Don ▬ Je possède des glandes à venin dans les mâchoires, invisibles de l'extérieur et sécrétant un venin bleu, céruléen. Un venin rarement mortel à moins que je ne m'en prenne à de jeunes enfants ou des personnes faibles et malades. Quand bien même ça arriverait, il suffit d'emmener ma victime dans un centre médical où elle recevra un traitement approprié. Tuer n'est définitivement pas le point fort de mon venin, sa véritable force résidant dans les symptômes qu'il provoque et la vitesse à laquelle ces derniers se manifestent : il suffit de quelques secondes pour que les premières nausées se fassent ressentir. Fièvre, maux de tête violents, vomissements, sueur abondante, étourdissements, faiblesse et, dans certains cas, diarrhées, ne manquent pas de suivre. Une morsure suffit à clouer un adulte en bonne santé au lit durant de nombreuses heures.
Évidemment, en grandes quantités, mon venin reste dangereux... mais deux ou trois morsures suffisent à vider mes glandes de leur contenu. Sécréter me demande du temps et idéalement un estomac bien rempli.
Quoi qu'il en soit, je considère mon don comme un joker qui me permet de me sortir de situations délicates et non pas comme une arme dont je peux me servir à volonté.

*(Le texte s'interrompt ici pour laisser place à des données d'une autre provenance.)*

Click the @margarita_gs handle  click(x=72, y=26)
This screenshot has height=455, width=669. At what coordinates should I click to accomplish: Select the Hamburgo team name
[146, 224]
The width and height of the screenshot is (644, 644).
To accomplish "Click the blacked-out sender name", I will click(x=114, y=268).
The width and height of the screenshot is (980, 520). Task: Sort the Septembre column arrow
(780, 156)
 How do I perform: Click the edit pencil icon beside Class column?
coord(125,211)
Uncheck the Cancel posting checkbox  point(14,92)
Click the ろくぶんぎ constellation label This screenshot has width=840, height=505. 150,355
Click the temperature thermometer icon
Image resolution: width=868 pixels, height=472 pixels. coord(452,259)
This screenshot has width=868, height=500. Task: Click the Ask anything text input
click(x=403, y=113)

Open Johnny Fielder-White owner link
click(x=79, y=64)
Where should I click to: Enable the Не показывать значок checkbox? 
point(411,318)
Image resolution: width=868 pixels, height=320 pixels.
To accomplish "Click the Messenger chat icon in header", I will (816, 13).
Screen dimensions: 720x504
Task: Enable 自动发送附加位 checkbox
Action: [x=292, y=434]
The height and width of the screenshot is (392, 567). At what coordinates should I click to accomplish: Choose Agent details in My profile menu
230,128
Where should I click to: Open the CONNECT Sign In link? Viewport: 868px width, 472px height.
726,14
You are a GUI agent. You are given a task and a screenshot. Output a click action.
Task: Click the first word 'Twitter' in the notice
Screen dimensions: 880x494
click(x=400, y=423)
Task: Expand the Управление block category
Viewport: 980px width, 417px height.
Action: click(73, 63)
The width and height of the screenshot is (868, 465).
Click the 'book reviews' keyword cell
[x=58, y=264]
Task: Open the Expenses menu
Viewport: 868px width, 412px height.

Oh, et comme un moyen de me faire un peu d'argent facile : mon venin pouvant servir à créer des antidotes apparemment puissants, il m'arrive d'en fournir aux hôpitaux contre une petite rémunération.

Physique
Yeux bleus ▬ Blonde ▬ 1m57 ▬ Mystère ♪

J'ai l'habitude de ne pas être prise au sérieux à cause de mon physique. Il faut dire que mon visage, encadré de cheveux blonds mi-longs, encore un peu rond, me donne un air de gamine ; c'est pourquoi les gens ont toujours du mal à me croire quand je leur affirme être majeure. Évidemment, comme si avoir une bouille d'ange n'était pas suffisant, je suis de petite taille, à peine un mètre et cinquante-sept centimètres, et du genre poids plume : aux yeux des gens, je ne suis rien de plus qu'un tout petit bout de femme frêle et fragile. Quant à mes grands yeux bleus, ils n'expriment, la plupart, du temps que de la lassitude. Si on ajoute cet air un brin ahuri que j'affiche parfois sans le vouloir, on comprend facilement pourquoi, malgré ma réputation, les gens doutent et me sous-estiment souvent. Ils ne devraient pas juger sur les apparences.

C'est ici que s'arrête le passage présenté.